01 September 2011
Parallel computing brings some new issues to the table. In some cases, more is not always better.
As the computer industry becomes more parallel, Amdahl's law of parallel computing places limits on the speed-ups one can expect. Perhaps you recall "the law" but don't really think it applies to you. Well, in very short order, it will apply to everyone. As an example, the market is embracing parallel computing in almost every sector. The need for parallelism is due to the "Gigahertz Wall" facing the microprocessor manufacturers; the higher the clock frequency (measured in Gigahertz), the hotter processors become. Heat creates problems and can ultimately lead to premature chip failure. Rather than employ expensive and sophisticated cooling technologies, processor vendors have decided to "go wide" and add more cores to the processors. Instead of scaling up in clock frequency, vendors are scaling out with cores.
Aside from introducing a new (and complicated) software programming model, the multi-core approach also falls prey to what many in the High Performance Computing community have known for years. That is, you cannot keep adding cores to a problem and expect the speed-up to continue apace forever. This limit was noted by Gene Amdahl and is appropriately called Amdahl's Law. Mathematically it is expressed as follows:
Speedup = 1 / (S + (P/N))
========================
### Activity list
A. In the Amdahl's law article, repeat the passage between "Aside from introducing" and "Speedup = 1 / (S + (P/N))", inclusive.
B. Who noted the limit on speed-up that the Amdahl's law article describes?
C. Write the next part of the Amdahl's law article, picking up after the formula.

### Supplied material
========================
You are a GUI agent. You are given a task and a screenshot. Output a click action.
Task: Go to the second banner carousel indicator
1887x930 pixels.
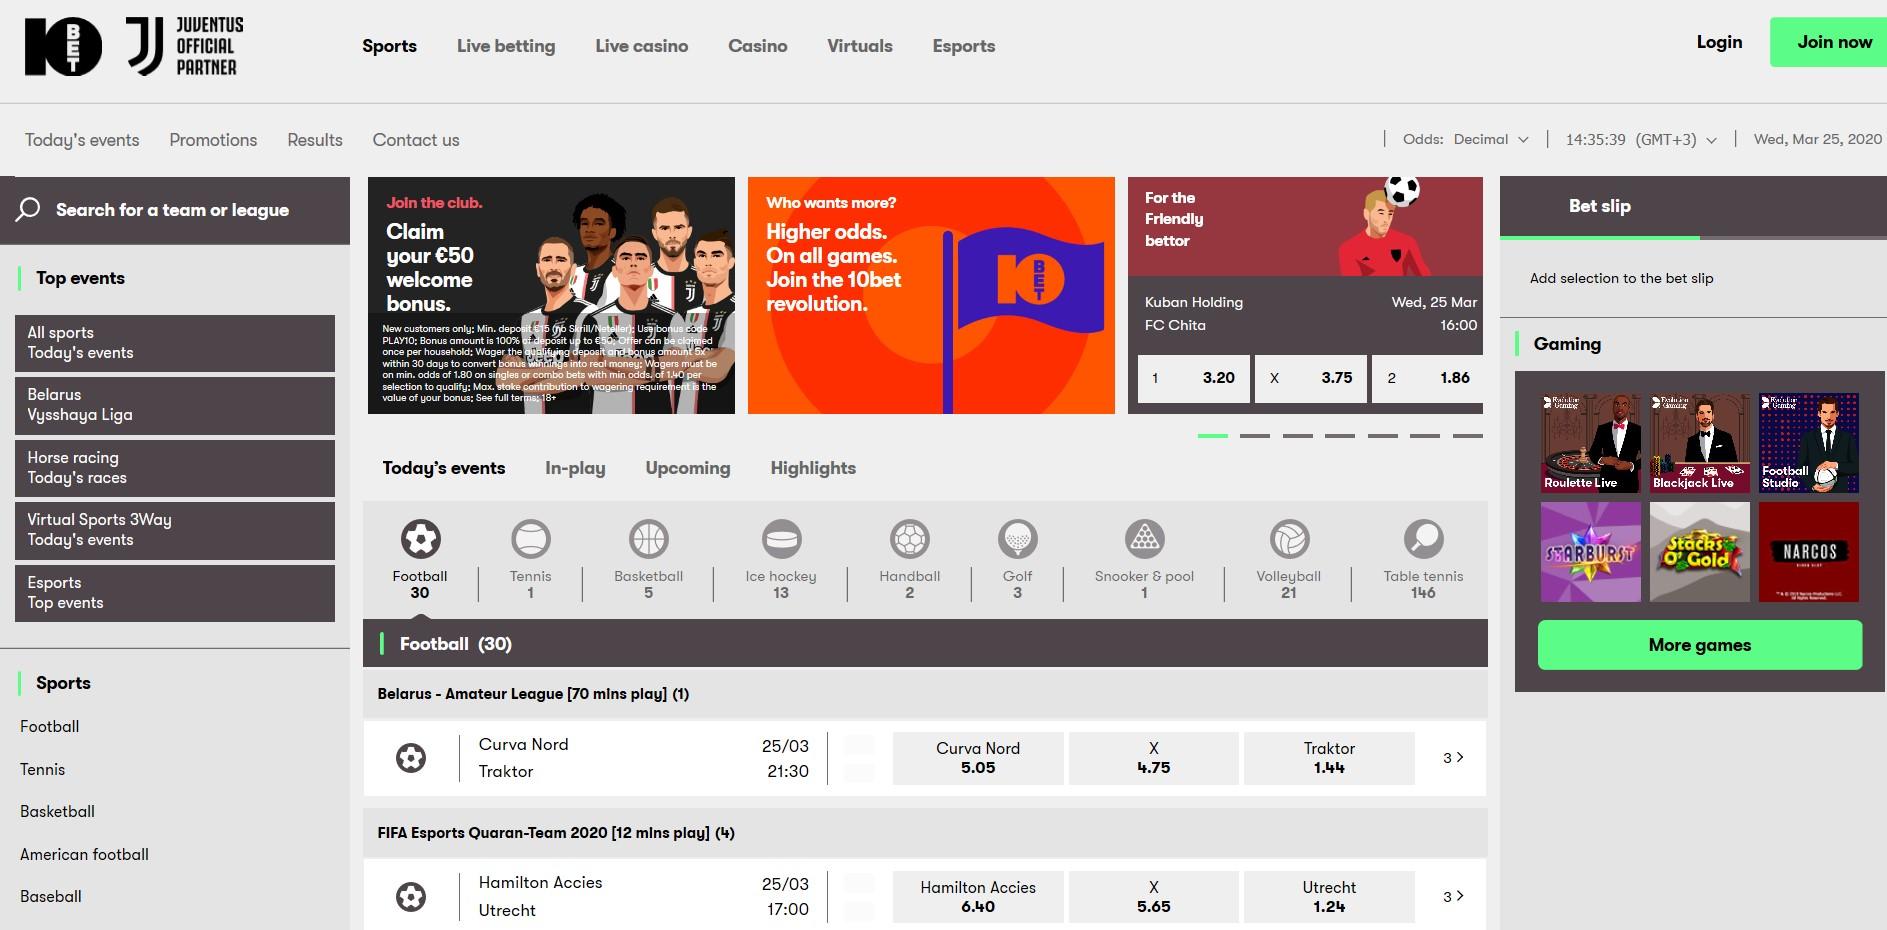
========================
### Answers per task
A.
Aside from introducing a new (and complicated) software programming model, the multi-core approach also falls prey to what many in the High Performance Computing community have known for years. That is, you cannot keep adding cores to a problem and expect the speed-up to continue apace forever. This limit was noted by Gene Amdahl and is appropriately called Amdahl's Law. Mathematically it is expressed as follows:
Speedup = 1 / (S + (P/N))

B. Gene Amdahl

C.
where S is the serial portion of the program, P is the parallel portion of the program, and N is the number of parallel processors. Basically, Amdahl's law indicates that as N gets larger (adding cores), the parallel part of the program gets faster, and thus the serial portion begins to dominate the equation. In the above equation, the P/N term goes to zero as N, the number of processors, increases. Thus, it is a fancy way of saying that you can't go faster than your slowest step.
There is good news and bad news about Amdahl's's law. The good news is that for some problems, the P (parallel portion) scales independently of S, the serial portion. It is then possible to achieve very good speed-up on large problems because the serial portion is effectively reduced as the problem gets bigger. Often these programs show "linear" speed-up as processors (cores) are added. Keep in mind, however, that these highly scalable problems are often impractical to run on a small number of processors due to the size of the problem (amount of data) and single core processing speeds.
The bad news comes from cases where S is related to P. This situation is often overlooked by many programmers. For instance, suppose one examines a program and concludes "my program spends 5% of its time doing sequential processing and 95% of the time doing a loop that can be parallelized. If I use an eight node cluster, Amdahl's law states that I should get a six times speed-up." The programmer re-writes the program only to find the speed-up is actually less than four!
Clearly, something did not go as planned. After some analysis, the poor result can be attributed to an increase in the serial component (S). Programmers often forget about the parallelization overhead that is required before the parallel portions can begin their work. This overhead can also include serial work that must be done after the parallel portions are complete. Several factors can contribute to this overhead. These include the extra bookkeeping needed to create the parallel portions, communication overhead (moving data to and from the worker nodes), and final processing of parallel results.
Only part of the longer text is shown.